* [TASK DIRECTIONS]
Change every "coordinates" to "position" in the records, starting with the line that contains "742x514 pixels. At" and continuing through the end of the records, and keep everything else unchanged. Reproduce only those lines, and leave out the pictures.

* [RECORDS SUPPLIED]
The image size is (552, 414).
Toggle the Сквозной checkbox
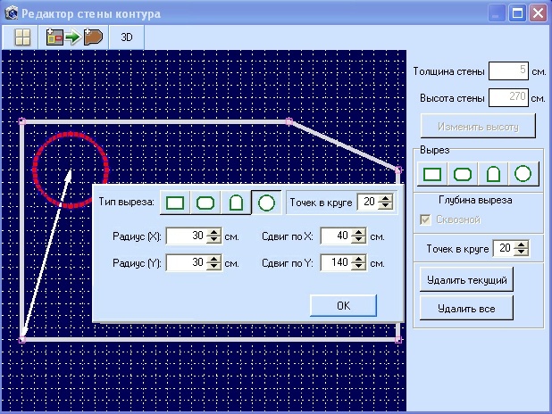click(427, 219)
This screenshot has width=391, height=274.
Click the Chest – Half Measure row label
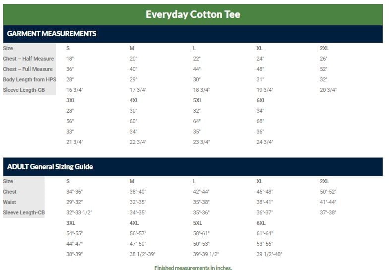pos(28,59)
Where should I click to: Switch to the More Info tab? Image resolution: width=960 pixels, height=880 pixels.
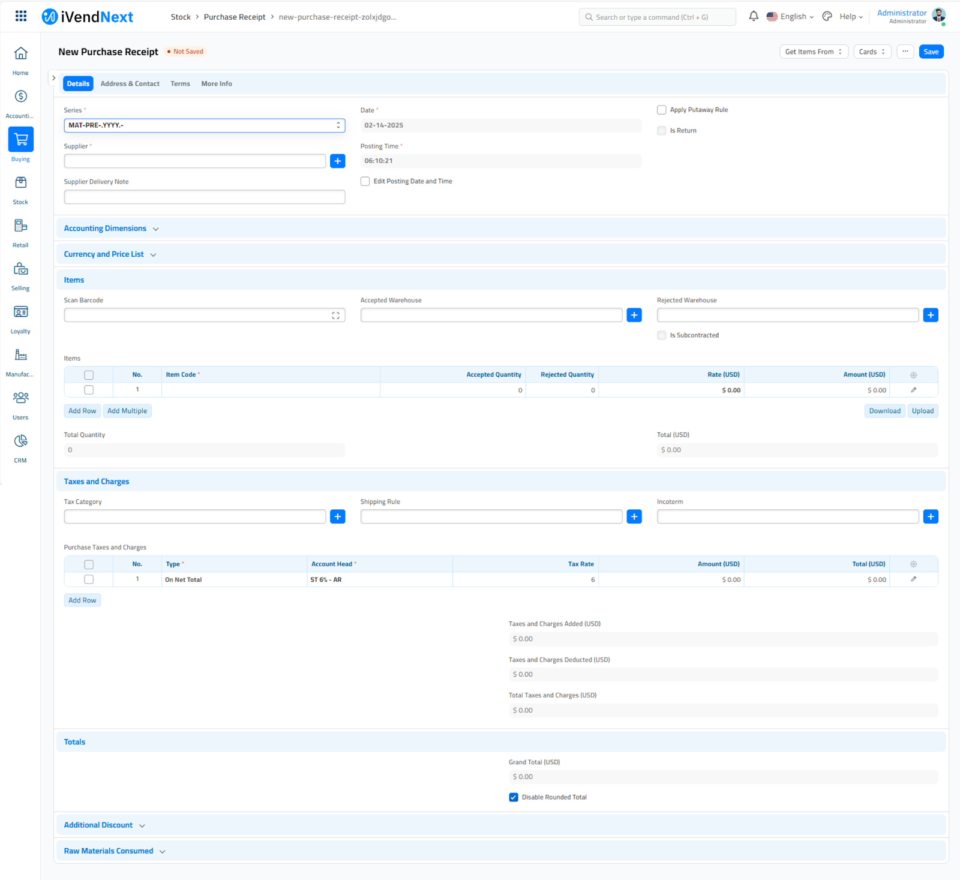(216, 84)

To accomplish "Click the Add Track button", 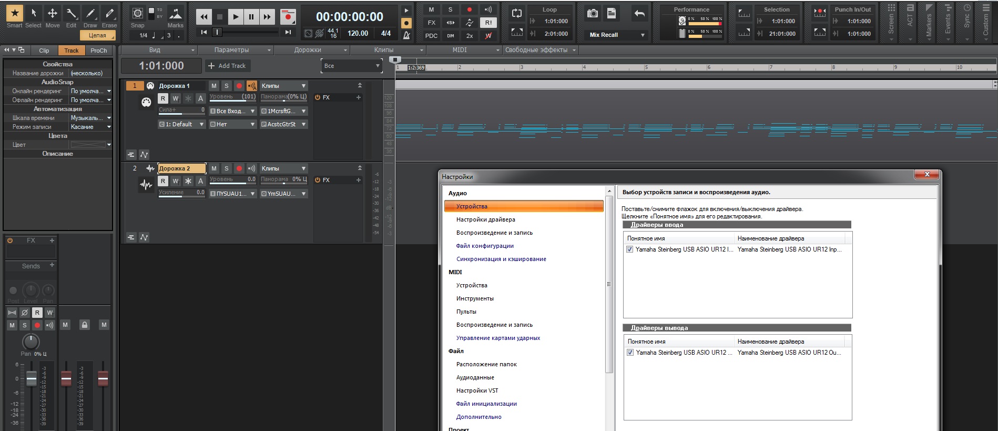I will coord(227,66).
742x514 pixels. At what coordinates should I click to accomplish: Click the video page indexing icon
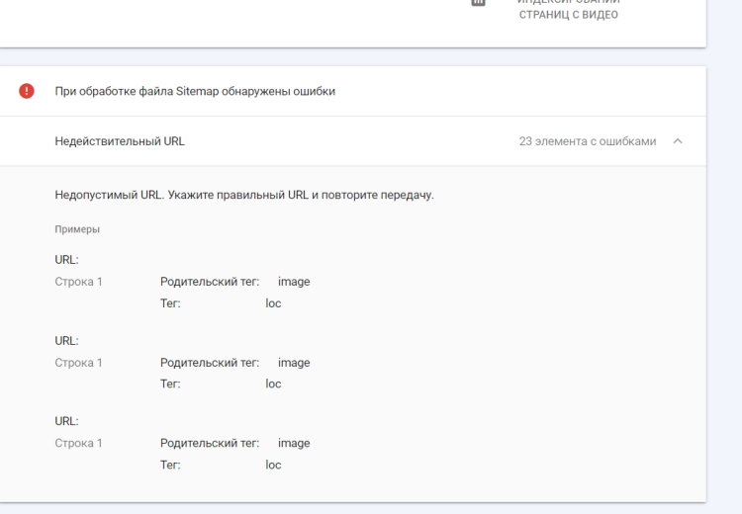point(478,3)
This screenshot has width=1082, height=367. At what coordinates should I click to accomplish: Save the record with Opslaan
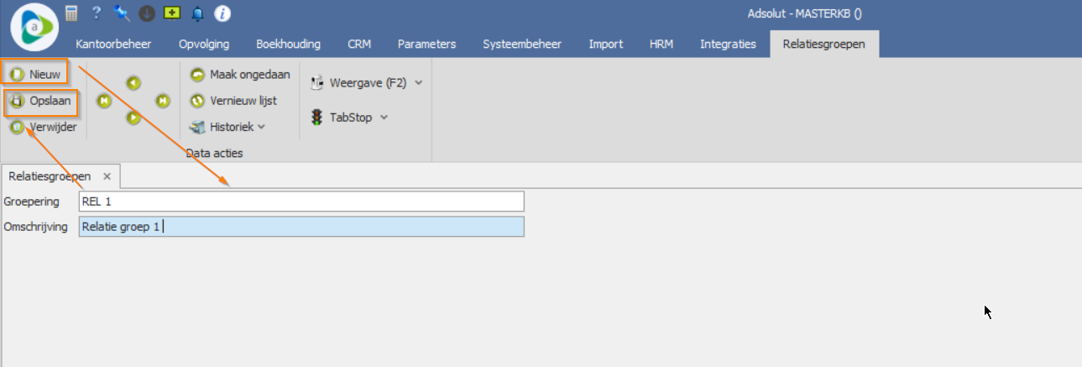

* [CORRECT RESULT]
742x514 pixels. At what position should I click to accomplish: Click the video page indexing icon
point(478,3)
This screenshot has width=1082, height=367. At what position should I click to accomplish: Save the record with Opslaan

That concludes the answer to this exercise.